I learned two things from this experience: 1.) Never interfere with a woman on a shopping mission– the driver of that car had a steely look in her eye that screamed, “I dare you to get between me and my Christmas ham”; and 2.) Unhealthy fear is a huge waste of time because something we haven’t even bothered to be afraid of may well be the thing that gets us.
Let’s face it, we really never know for sure what’s going to go down in the course of a day. I should do what I can reasonably do to take care of myself, but ultimately, my life is in God’s hands. The desire to control and the inclination to doubt come so naturally; trusting God is a challenge.
It’s easy for me to pontificate about having faith in God; it’s a heck of a lot harder to trust Him and His promises when life gets unexpectedly dicey.
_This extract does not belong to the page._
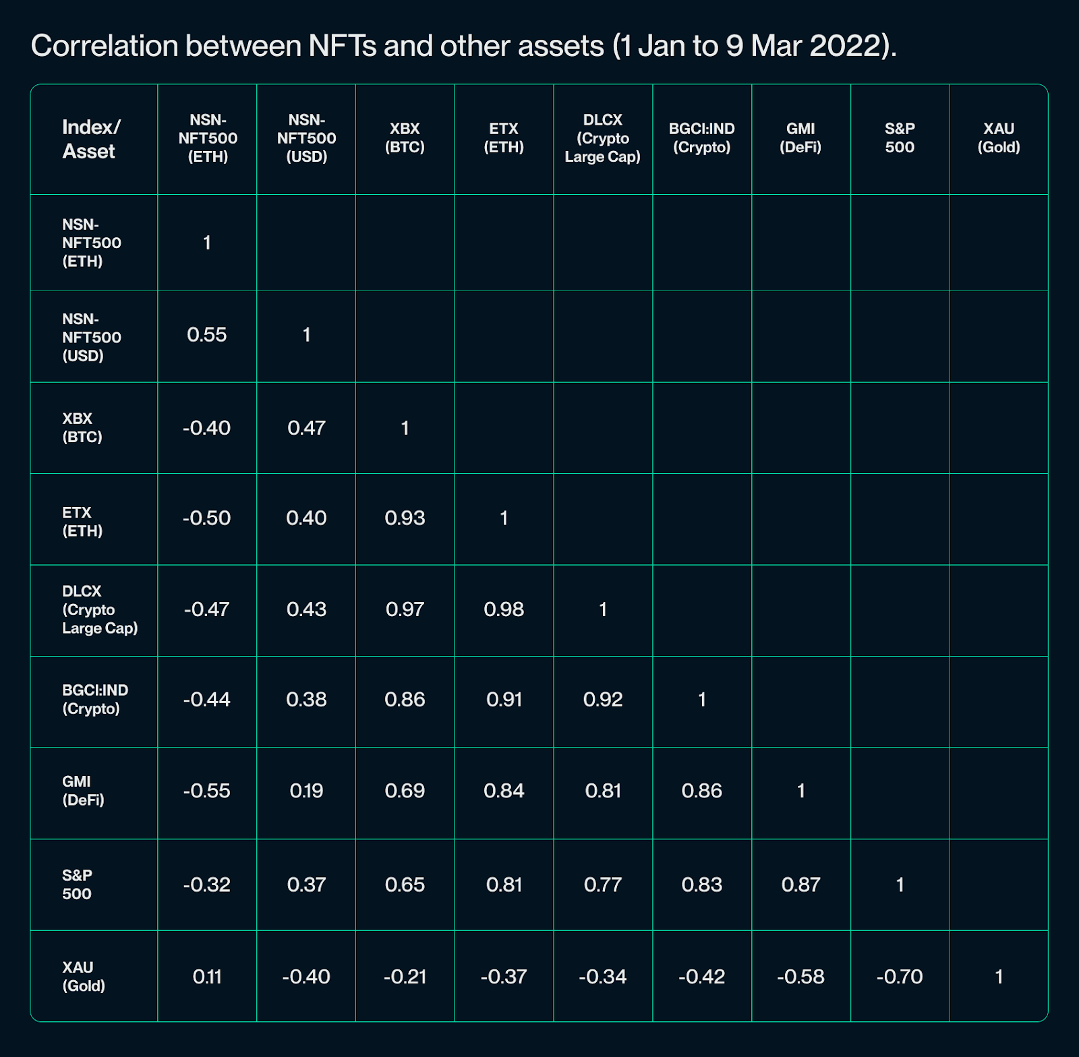
Task: Select the XAU (Gold) row label
Action: click(x=84, y=976)
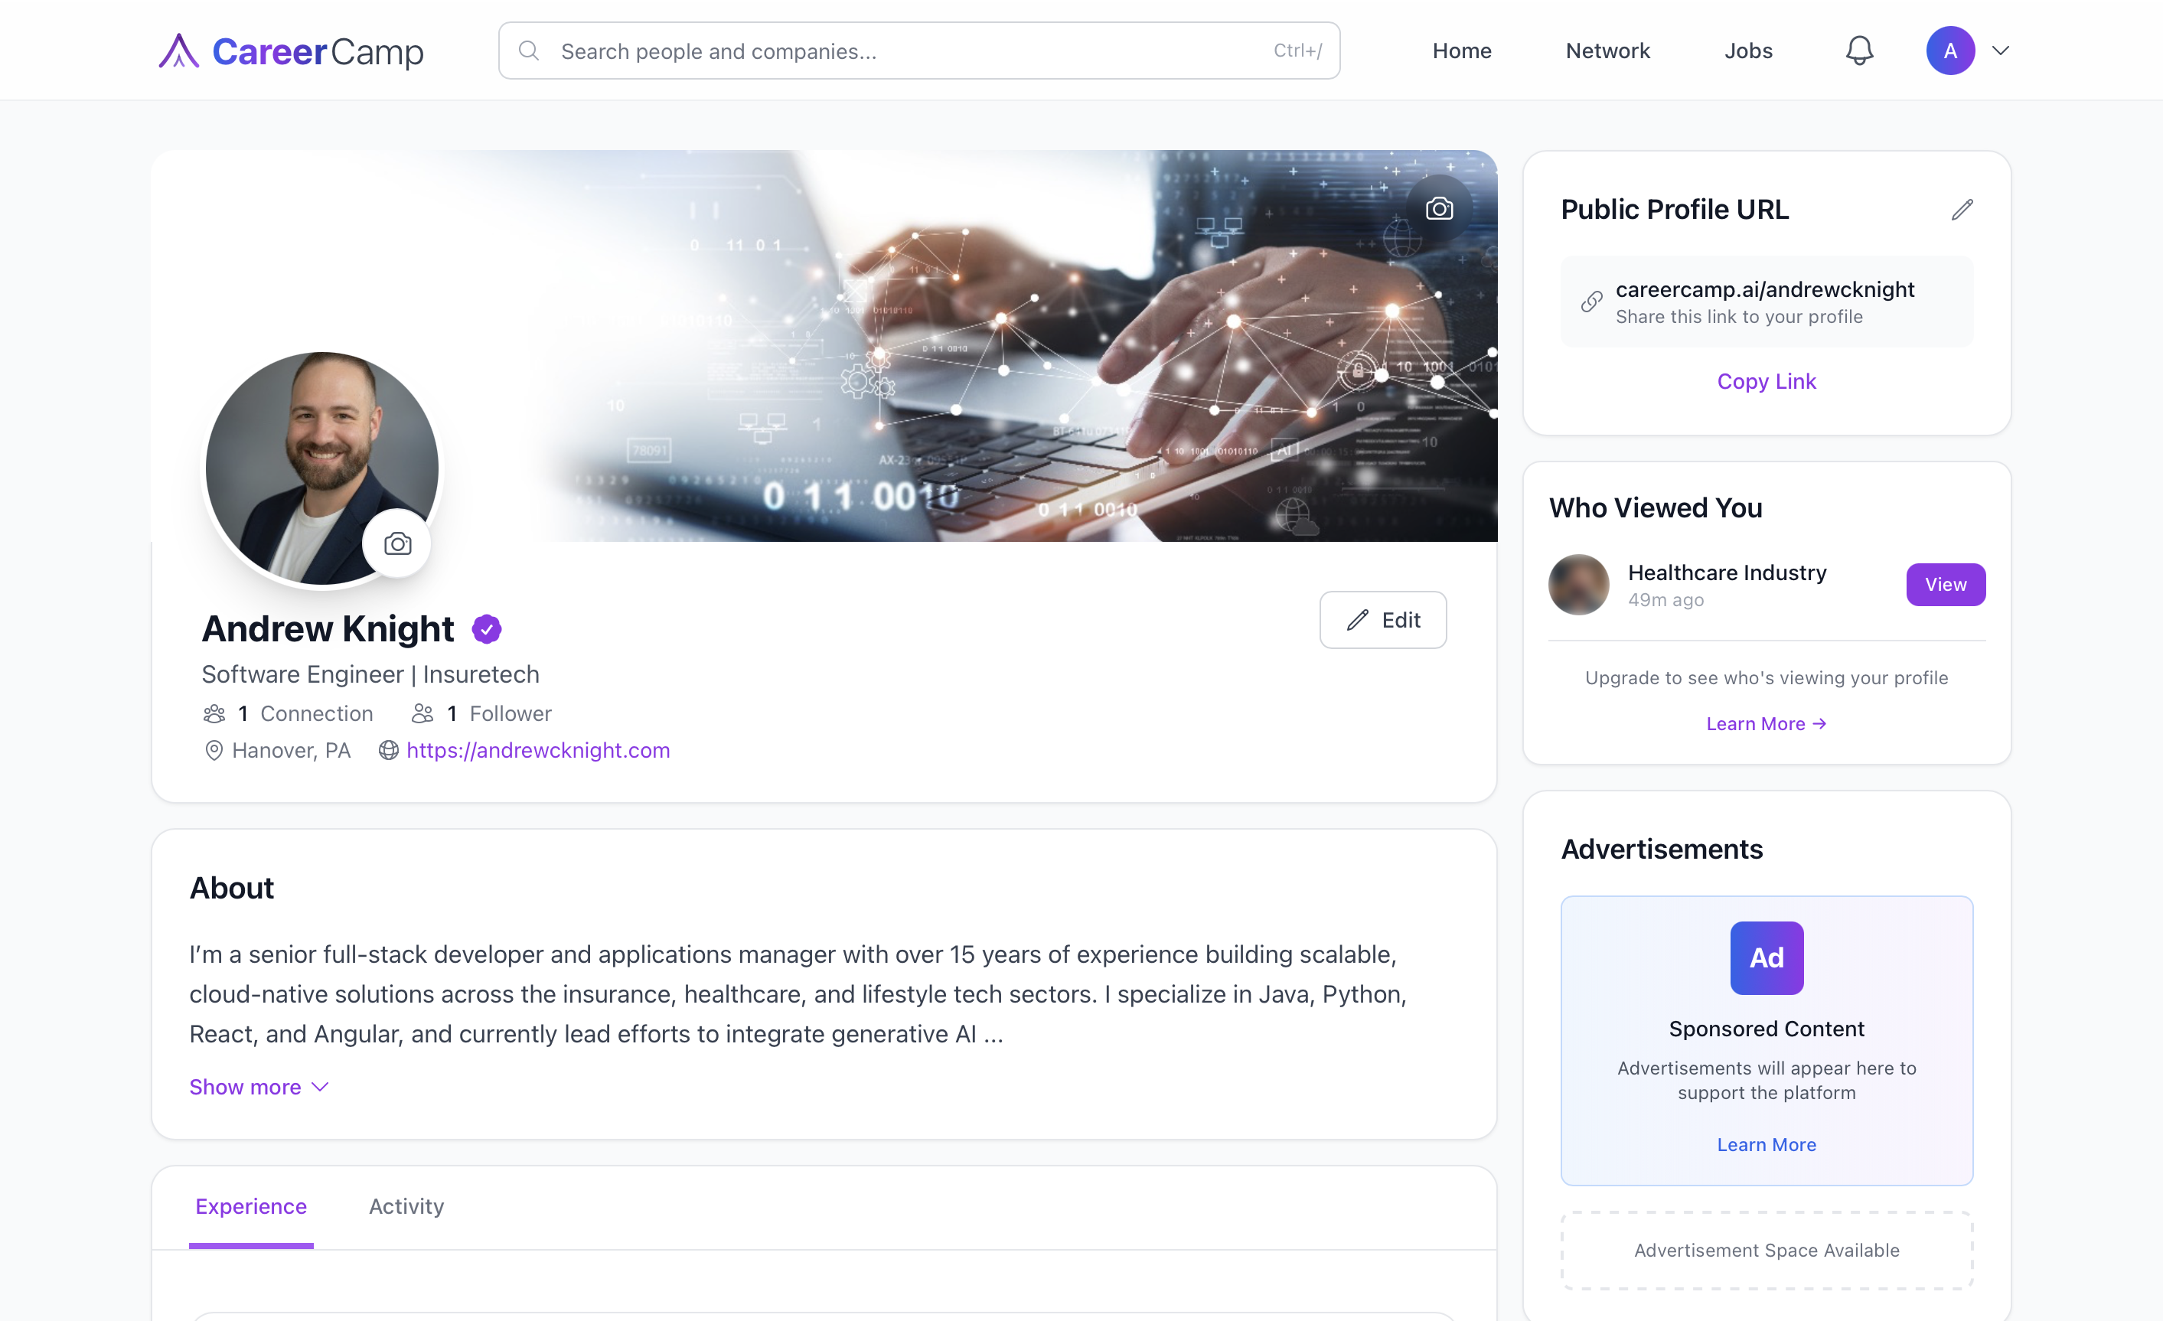Click the link chain icon by profile URL
The height and width of the screenshot is (1321, 2163).
pos(1592,302)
Do I truly believe what I say I believe? Is my faith in God real enough to keep my heart peaceful when living each day feels a bit like tip-toeing through a minefield?
I’ve wrestled aplenty in recent months, but at the end of each day, by the grace of God, I’ve held on to Him and what He says. We’re all trusting someone or something; no one else has a resume like God’s.
This world can be a scary place, indeed. Scary, but not spinning out of control. I’m convinced a good God is at the helm, and perhaps the highest form of worship and expression of faith I can offer is to simply relax in His care, come what may.
A character in C.S. Lewis’ book, “The Lion, the Witch and the Wardrobe,” makes an interesting observation about Aslan, the mighty lion who represents God in the story. When asked if Aslan is safe, the character replies: “Who said anything about safe? ’Course he isn’t safe. But he’s good. He’s the King, I tell you.”
And I tell you, I’m clinging to the fire-tested assurance that a good God, the King above all kings, holds me in His strong, loving hands. I’m quite sure there’s no better place to be and it’s where I plan to stay throughout this new year.
“Fear not,” God says. Sounds like a good plan to me.